Obizzo II d'Este (c. 1247 – 13 February 1293) was Marquis of Ferrara and Ancona.

Biography
He was a bastard, the illegitimate son of Rinaldo I d'Este – the only son and heir of the Margrave Azzo VII d'Este – and a Neapolitan laundress. Soon after his birth, Obizzo was expelled from Ferrara with his mother and settled in Ravenna.

For his birth, Obizzo was destined to an obscure future; nevertheless. This situation changed in 1251 when his father Rinaldo, a hostage of emperor Frederick II since 1238, was poisoned with his barren wife, Adelaide da Romano. Without any other sons to continue his line, the Margrave Azzo VII saw in Obizzo the only chance of survival of the House of Este and fought for his recognition as his heir. Obizzo was legitimated by the Pope Innocent IV in 1252, shortly after his mother was drowned in the Adriatic.
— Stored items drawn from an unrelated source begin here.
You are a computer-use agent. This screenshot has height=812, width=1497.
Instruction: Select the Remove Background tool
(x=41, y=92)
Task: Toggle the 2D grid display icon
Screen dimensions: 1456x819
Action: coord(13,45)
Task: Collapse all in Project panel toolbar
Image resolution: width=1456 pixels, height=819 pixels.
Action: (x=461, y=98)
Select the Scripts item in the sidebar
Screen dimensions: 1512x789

In 1264 he was proclaimed lifelong ruler of Ferrara, Lord of Modena in 1288 and of Reggio in 1289. His rule marked the end of the communal period in Ferrara and the beginning of the Lordship, which lasted until the 17th century.

He was most likely killed by his son Azzo VIII d'Este without having nominated an heir. Azzo claimed the government as the eldest son (primogeniture) but his brothers Aldobrandino and Francesco made a violent dispute for their rights. Finally, they made a divisionary treaty over the lands: Azzo retained Ferrara, Aldobrandino received Modena and Francesco obtained Reggio Emilia.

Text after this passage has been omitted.